In conclusion, this study does give an early indication that supportive supervision delivered by LHSs to LHWs has the potential to produce positive perceptions, ultimately leading to gains in CCM of childhood diarrhea and pneumonia. However, social, geographic, and economic inequities should be factored in while scaling up such interventions.

Data Sharing Statement

Data can be made available on request. If you wish to request for the data, please email the corresponding author, Dr. Fauziah Rabbani, at [email protected]

Ethics Approval

Ethics approval was acquired from the Aga Khan University Ethics Review Committee in accordance with the Declaration of Helsinki

Acknowledgments

The authors would like to thank Dr. Zulfiqar Bhutta, Principal Investigator, Umeed-e-Nau Project, Center of Excillence, Woman and Child Health, AKU,for funding this study.
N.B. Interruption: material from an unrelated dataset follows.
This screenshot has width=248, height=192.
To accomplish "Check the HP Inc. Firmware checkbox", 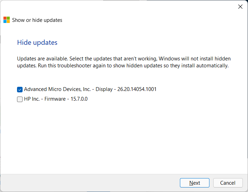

The authors appreciate the hard work and convey their thanks to the project field staff (Raheel Roshan, Ayaz Ansari, Imran) and the entire team of data collectors. The authors would also like to thank the Department of Health (DOH), the Government of Sindh, and the Provincial and District LHW program officials for demonstrating their support for the study and allowing them to work with The Lady Health Supervisors and the Workers. Most of all, we would like to thank the LHWs and LHSs of the MPK district for their tireless efforts.

Funding

The research was funded by the Bill and Melinda Gates Foundation under the Umeed e Nau Project. The funders did not influence results in any way.

Disclosure

Dr Fauziah Rabbani, Dr Hyder Ali Khan, Dr Suneel Piryani, and Dr Shagufta Perveen report grants from Bill and Melinda Gates Foundation, during the conduct of the study. The authors report no other conflicts of interest in this work.